Graphics. I'll deal with this in three parts. This is an age-old bone of contention between gamers as toward how much "importance" should be placed on the graphical representation of the battlefield. My personal criteria for whether the graphics are "good" for a particular title hinge on three items. The first is "do the graphics clearly display the information important to the gamer, in a clearly readable fashion?" As I have not purchased the game, I cannot honestly speak with any level of authority on this, since I have absolutely no familiarity with the game engine.

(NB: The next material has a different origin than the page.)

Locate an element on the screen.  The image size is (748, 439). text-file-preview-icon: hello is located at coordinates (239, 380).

The second question is "do the graphics suit my personal sense of aesthetics?" In my case, from the screenshots that I have seen, I'd have to say "No" - quite emphatically. I come from a more traditional boardgamer background, and the screenshots have all, without fail, "caused my eyes to bleed". This is strictly my own opinion, but for me, the colors are overly bright, and garish, and I could not possibly play this game for more than 5 minutes at a time. It is interesting to note here, that when we were developing TOAW III, and decided to incorporate one of the "brighter" sets of modified color tiles as the "standard set" for the release, some of our Beta/QA team felt the exact same way about our decision to change the comfortable and familiar graphics that we had all used for the last 8 years through the previous iterations of TOAW. Though for some tiles, the information being presented with the new tile sets was more clearly communicated, as a whole, the new set was substantially brighter. One tester even likened it to being "cartoonish". Thus, the decision was made to not only ship the game with the new tile set, but with the old one included. Matrix built into the package a graphics set switcher, along with a start menu shortcut, to make the job of switching back and forth, a seamless and effortless task. Which leads me to the third criterium...

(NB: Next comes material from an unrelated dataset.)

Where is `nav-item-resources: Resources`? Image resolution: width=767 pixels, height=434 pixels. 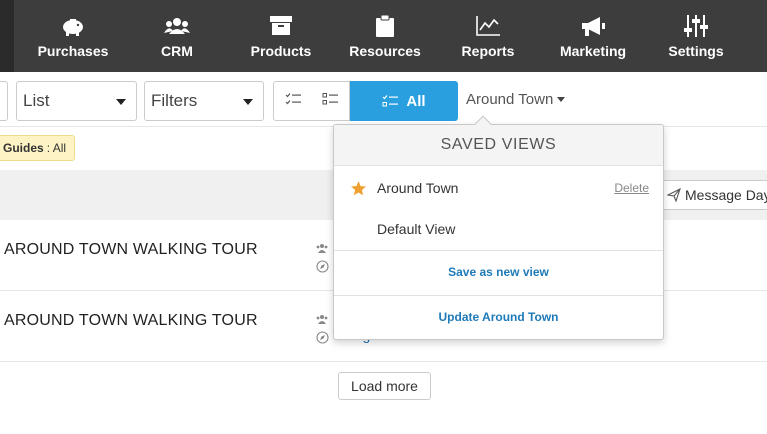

How adaptable is graphics engine in being modified by the end user? This takes on several sub-categories. For instance, which aspect ratios are supported? Does the program recognize non-standard (i.e., non 4:3) aspect ratios? If it does, what other ratios are supported? Widescreen (16:10) is becoming an increasing large segment of the monitor market, both in desktops, as well as in laptops. Another case is, what resolutions are supported, by default? Does the game stretch, or scale the interface to suit different desktop aspect ratio and native resolution combinations, or does the burden to figure this out fall on the end user? Beyond the basic issue of aspect ratios and supported resolutions, a developer should also ask, "Am I giving the end user the tools with which to adapt the graphical display to one that he will find aesthetically appealing?" That is, can the end user swap out graphics files, and with a minimum of effort on a bare-bones graphical program, create new or substitute graphics for the game, that will suit his own personal sense of aesthetics? I think here, wheresoever possible to do so within the constraints of the game engine, the answer should be "Yes". In fact, I would consider it a "no-brainer" in this day and age of "mod-friendly" gaming. Whether or not Battlefront does this, again, I do not know, since I am not familiar with the game. Only with the general issue.
Thanks in advance for your "eye time", and thoughtful replies.